Media, Mobilization, and Human Rights: Mediating Suffering

Media, Mobilization, and Human Rights: Mediating Suffering book cover

Media, Mobilization, and Human Rights: Mediating Suffering

Author(s): Tristan Anne Borer (Author, Editor)

  • Publisher: Zed Books
  • Publication Date: 8 Nov. 2012
  • Edition: Illustrated
  • Language: English
  • Print length: 264 pages
  • ISBN-10: 178032068X
  • ISBN-13: 9781780320687

Book Description

What impact do mass media portrayals of atrocities have on activism? Why do these news stories sometimes mobilize people, while at other times they are met with indifference? Do different forms of media have greater or lesser impacts on mobilization? These are just some of the questions addressed in Media, Mobilization, and Human Rights, which investigates the assumption that exposure to human rights violations in countries far away causes people to respond with activism.

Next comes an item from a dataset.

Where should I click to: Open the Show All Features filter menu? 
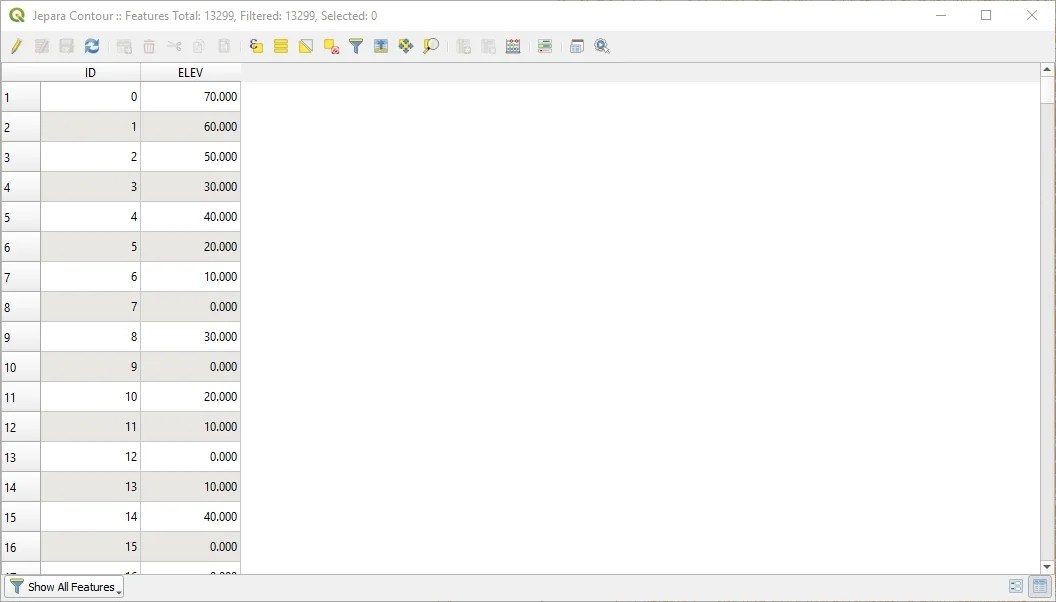click(64, 587)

Turning a critical eye on existing scholarship, which argues either that viewing and reading about violence can serve as a force for good (through increased activism) or as a source of evil (by objectifying and exploiting the victims of violence), the authors argue that reality is far more complex, and that there is nothing inherently positive or negative about exposure to the suffering of others. In exploring this, the book offers an array of case studies: from human rights reporting in Mexican newspapers to the impact of media imagery on humanitarian intervention in Somalia; from the influence of celebrity activism to the growing role of social media.

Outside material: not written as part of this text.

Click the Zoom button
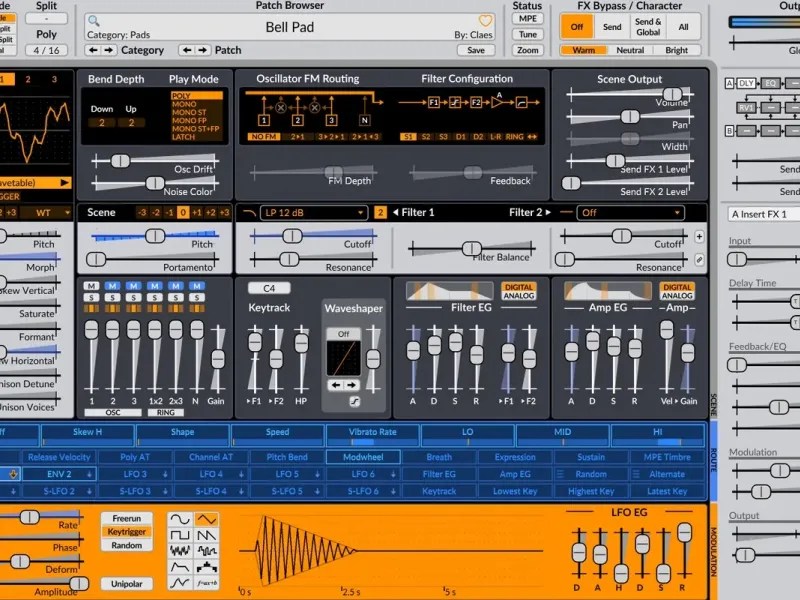 [528, 50]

By examining a variety of media forms, from television and radio to social networking, the interdisciplinary set of authors present radical new ways of thinking about the intersection of media portrayals of human suffering and activist responses to them.

Editorial Reviews

Review

This is the book that scholars in the humanities and human rights have been waiting for. Together, its contributors push perennial questions about the relationship between violence and the image, between seeing and acting, and between the aspirations and the limits of cosmopolitanism to new levels of understanding. Theoretically sophisticated and historically substantial, the eminently readable essays in this volume employ impeccable close readings and analysis, case studies, and empirical evidence to advance powerful conclusions regarding the role of the media and cultural texts in struggles for recognition of global suffering and, alternatively, for building cultures of human rights. –Elizabeth Swanson Goldberg, associate professor, Babson College, Massachusetts

In a global media age communications are pivotal in the mobilization of human rights around the world, especially when denied in atrocious acts of inhumanity. This timely, insightful book throws a critical spotlight on mediated suffering, its power and performance. –Professor Simon Cottle, School of Journalism, Media and Cultural Studies, Cardiff University

About the Author

Tristan Anne Borer is professor of government and international relations at Connecticut College in New London, CT.